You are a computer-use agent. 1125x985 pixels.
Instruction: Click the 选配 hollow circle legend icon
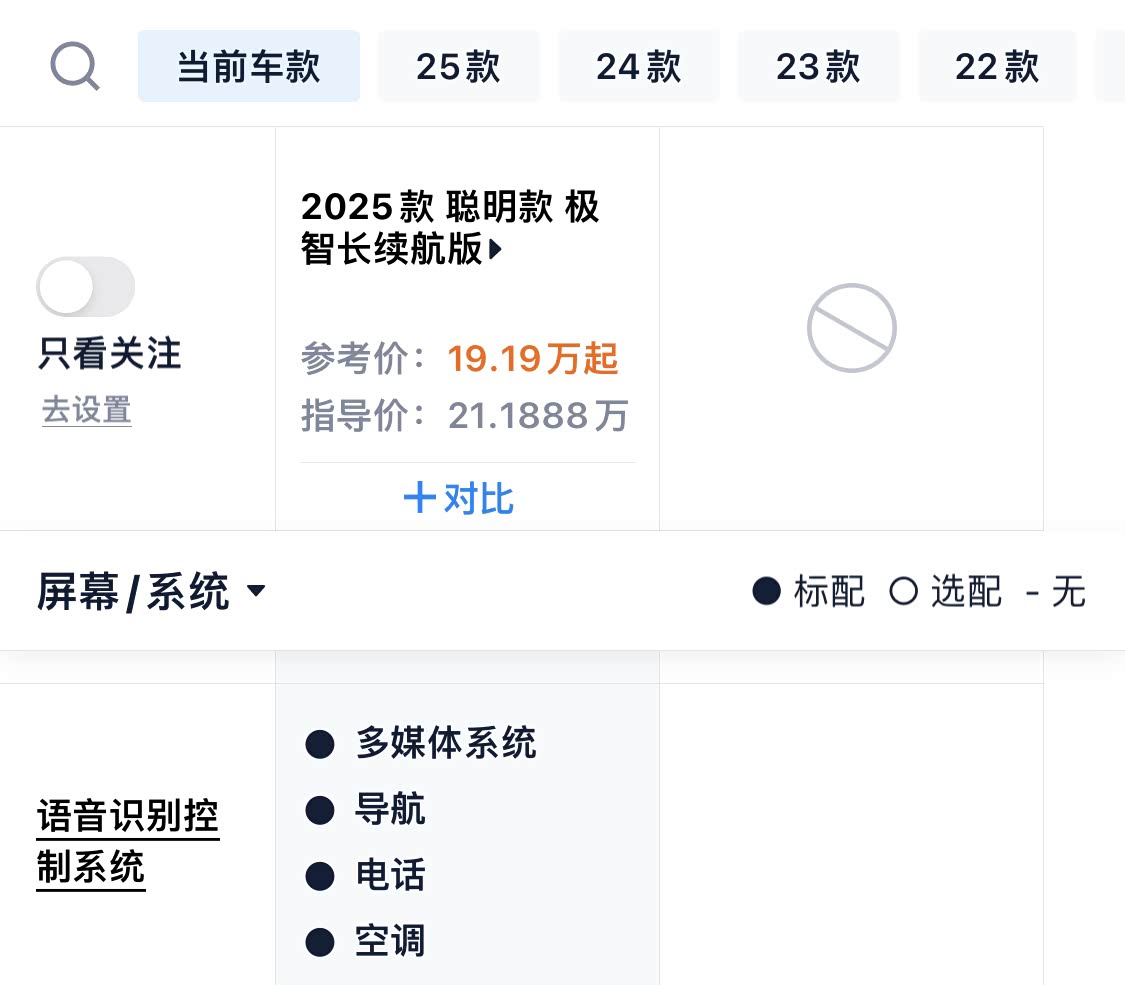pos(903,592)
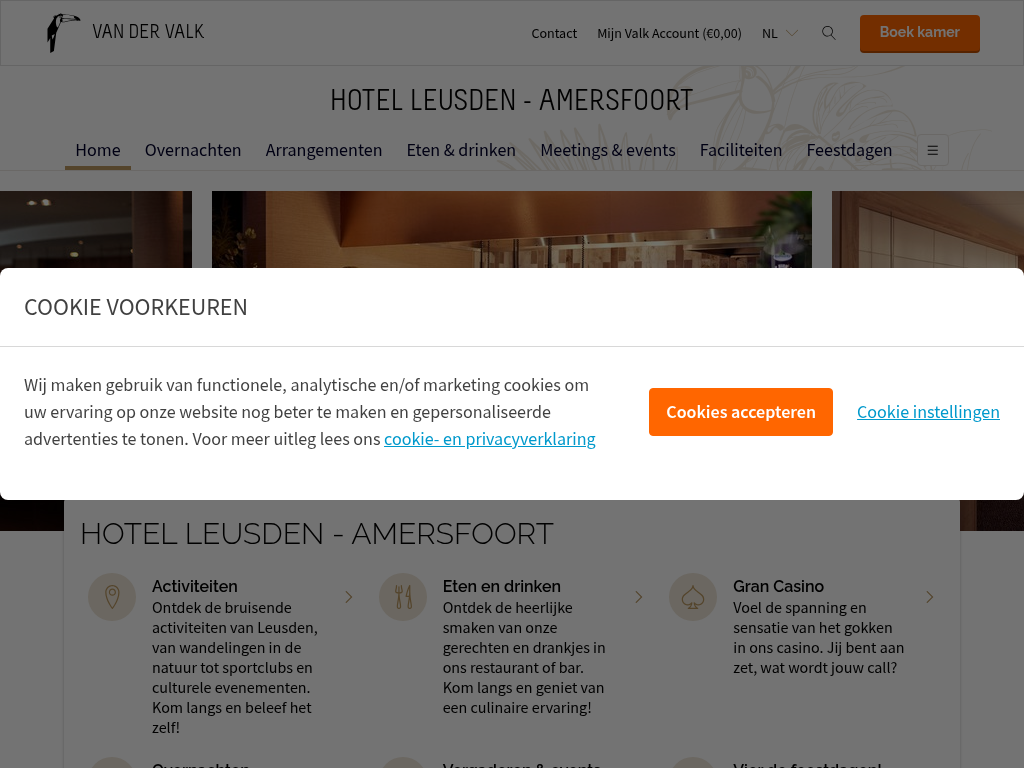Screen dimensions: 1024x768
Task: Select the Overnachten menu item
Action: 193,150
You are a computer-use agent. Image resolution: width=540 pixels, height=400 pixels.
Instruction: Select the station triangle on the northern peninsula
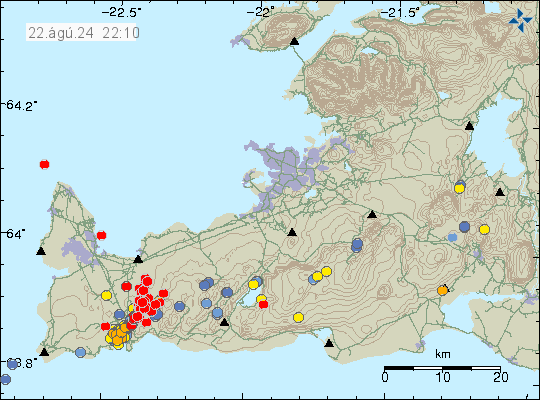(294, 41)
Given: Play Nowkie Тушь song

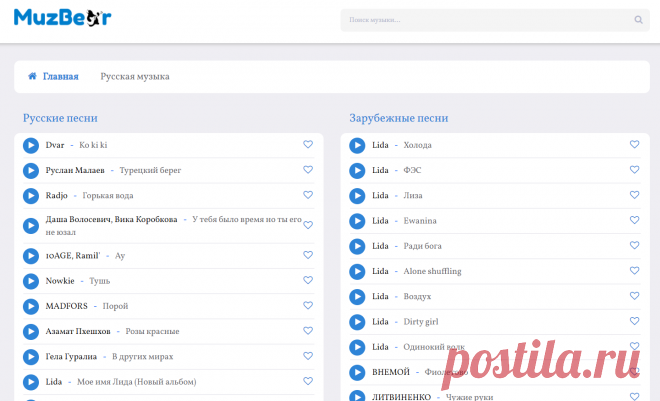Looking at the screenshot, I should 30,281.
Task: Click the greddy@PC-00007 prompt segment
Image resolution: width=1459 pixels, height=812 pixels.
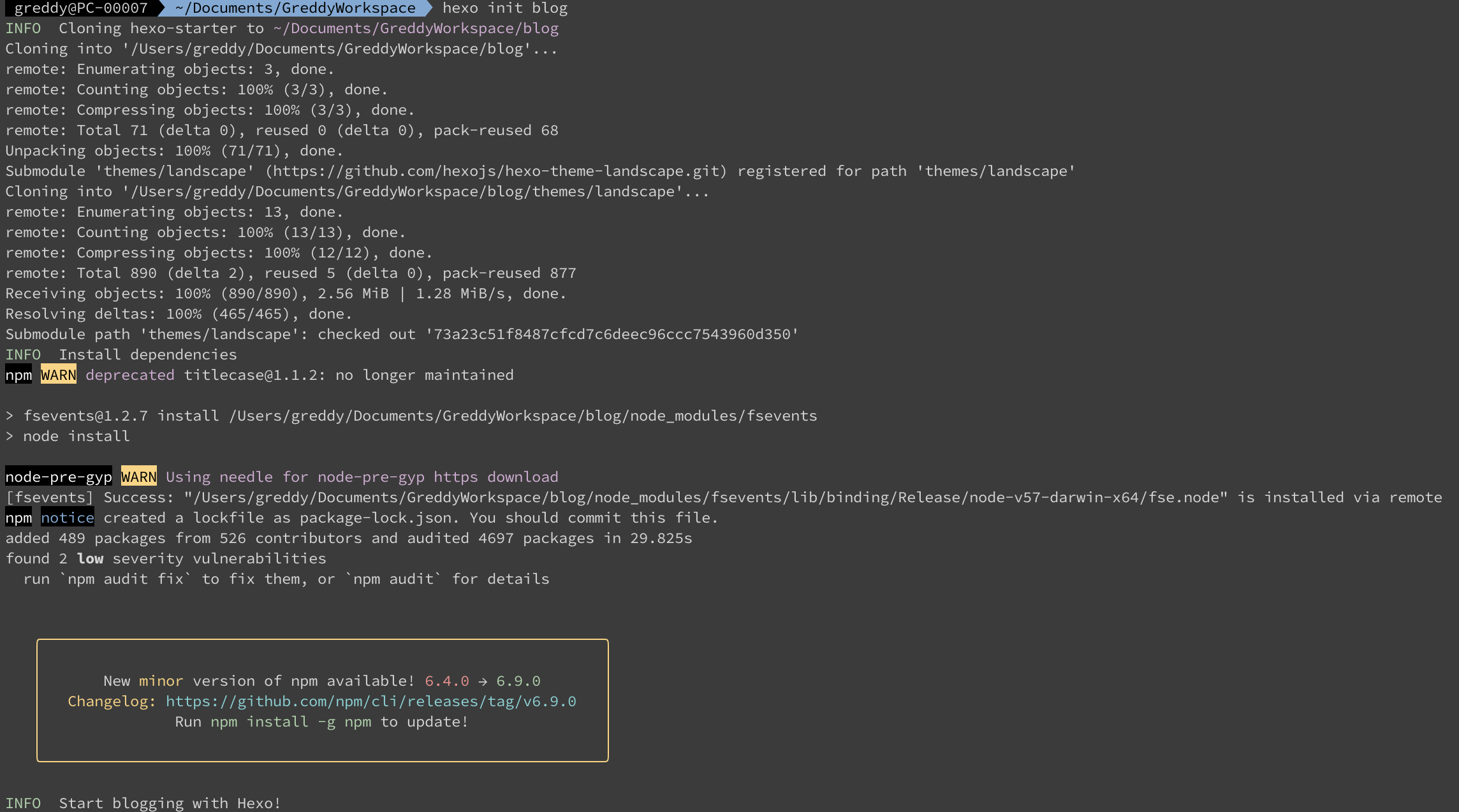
---
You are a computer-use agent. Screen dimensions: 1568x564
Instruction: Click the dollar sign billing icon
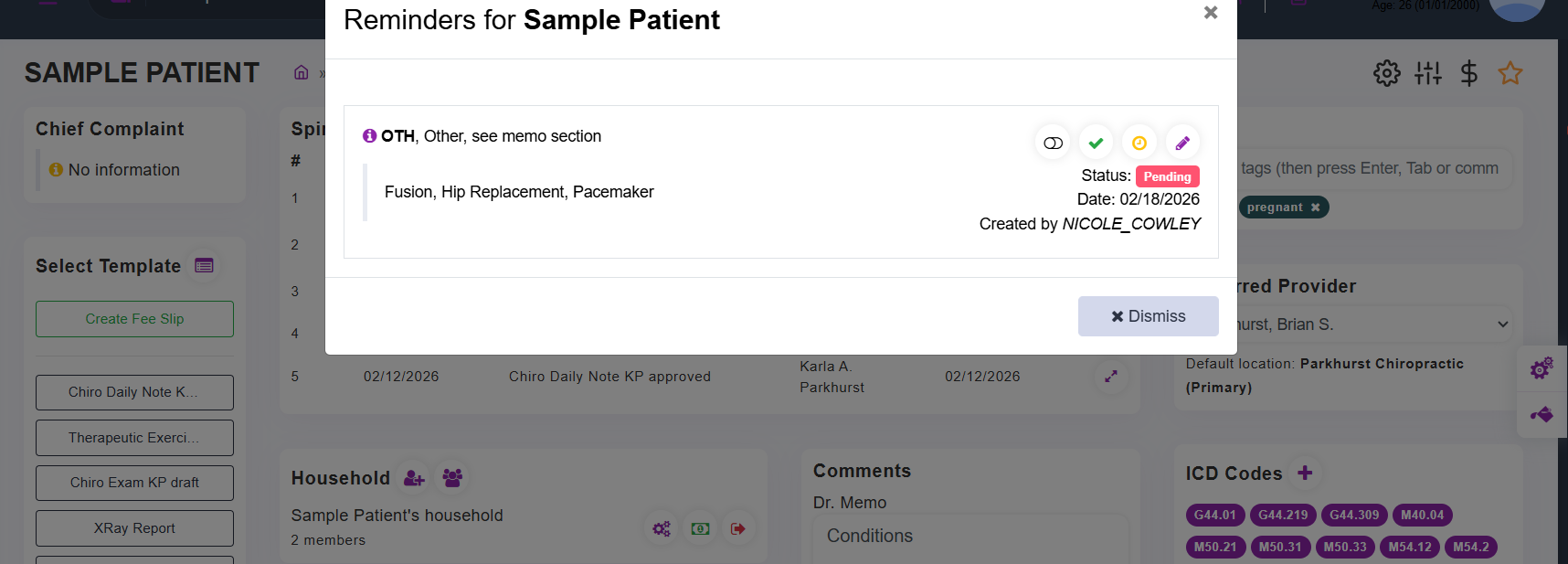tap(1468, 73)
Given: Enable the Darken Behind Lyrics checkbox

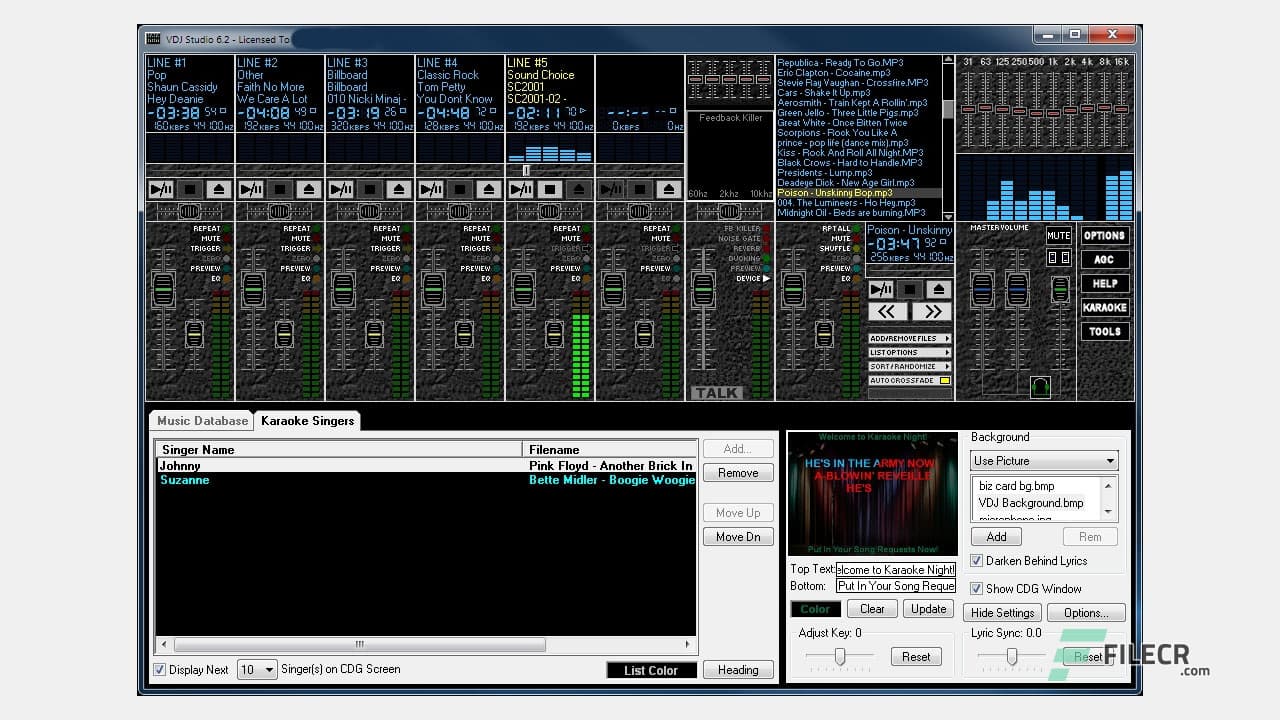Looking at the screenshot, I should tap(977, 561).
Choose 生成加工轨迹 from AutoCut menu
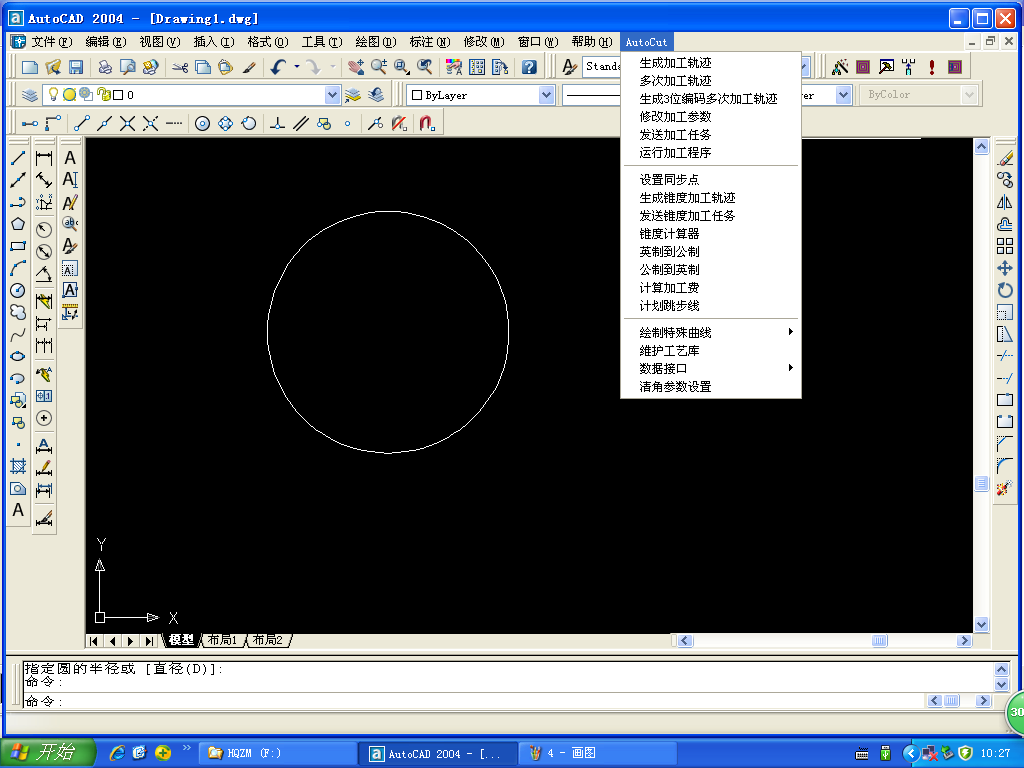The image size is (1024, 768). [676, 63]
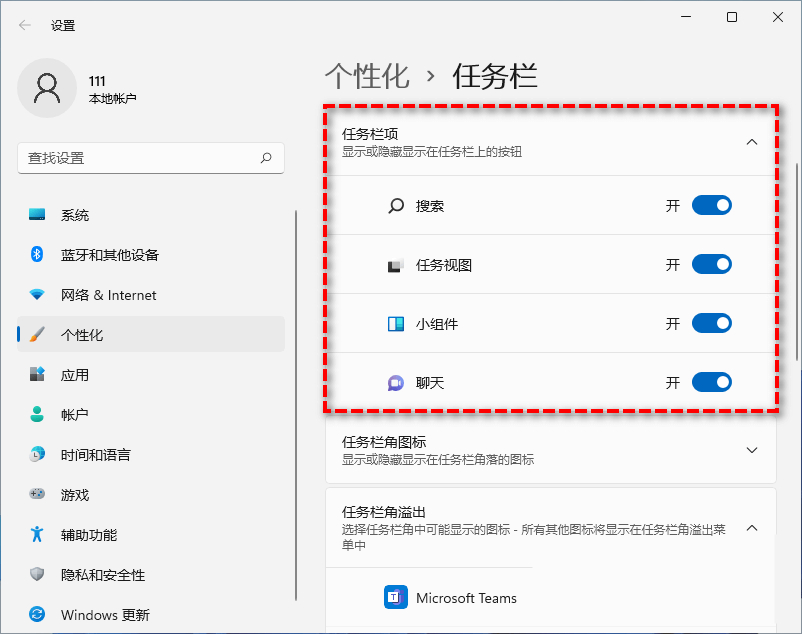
...
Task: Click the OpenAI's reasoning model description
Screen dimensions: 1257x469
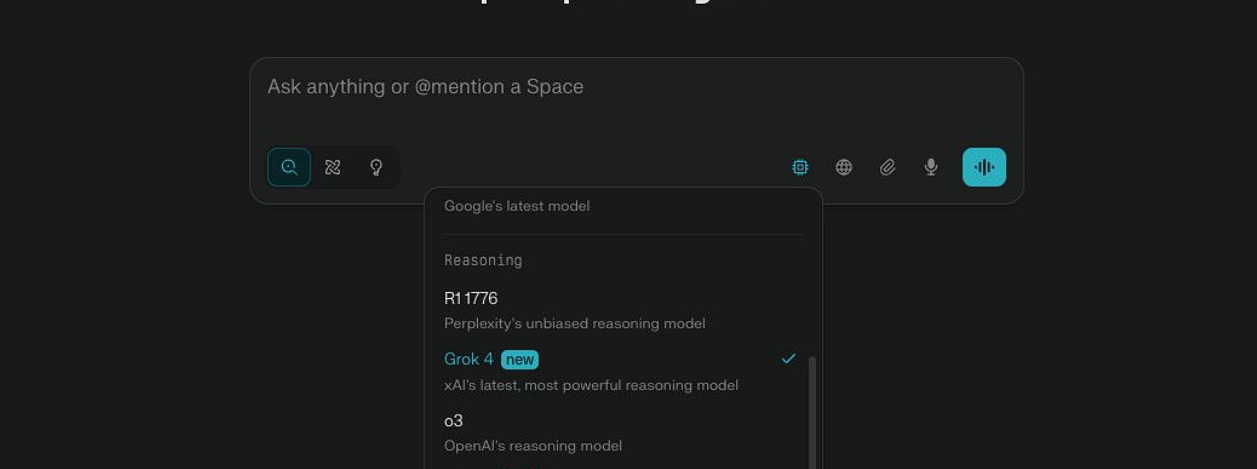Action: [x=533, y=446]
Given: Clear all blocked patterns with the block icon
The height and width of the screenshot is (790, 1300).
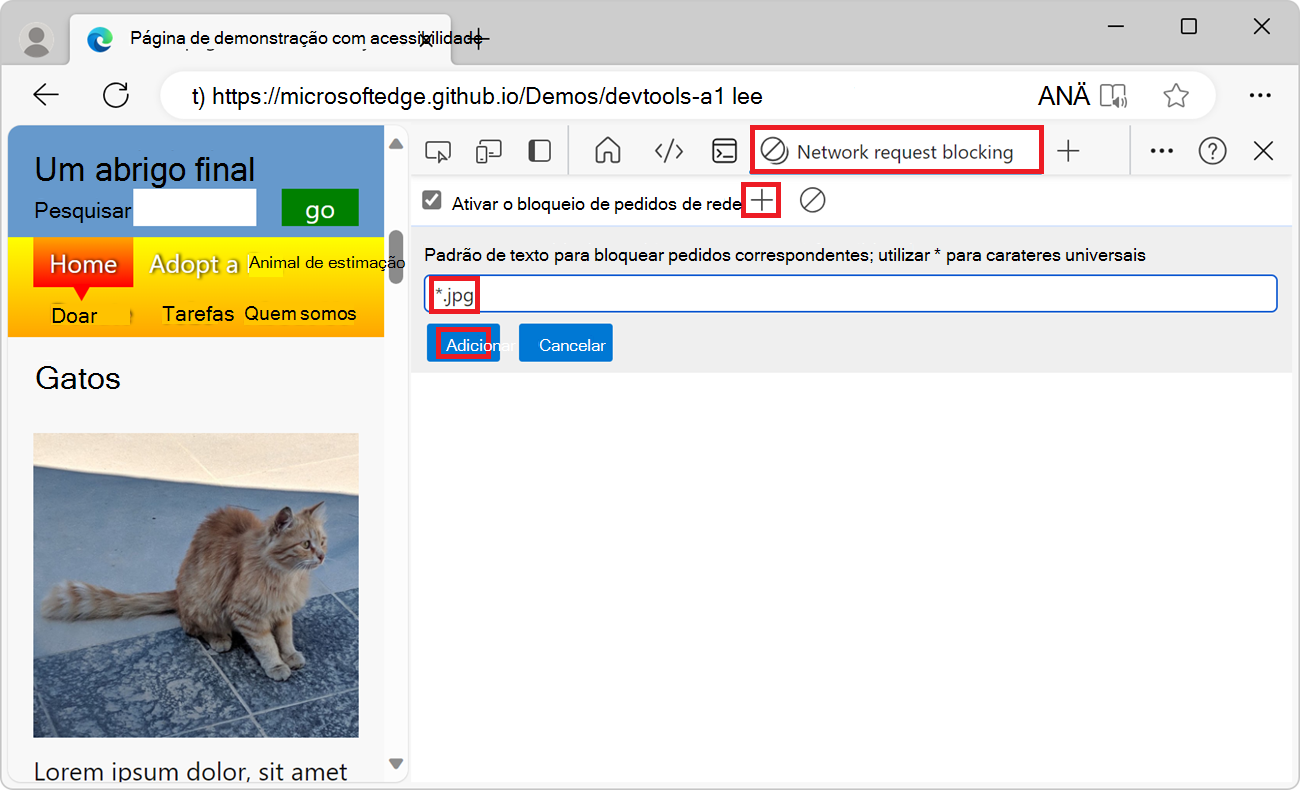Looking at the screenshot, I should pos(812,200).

> **Directions**:
Return all lines above that mention the word "resolution".

> **Result for this task**:
You are a computer-use agent. Image resolution: width=540 pixels, height=400 pixels.
Image resolution: width=1459 pixels, height=812 pixels.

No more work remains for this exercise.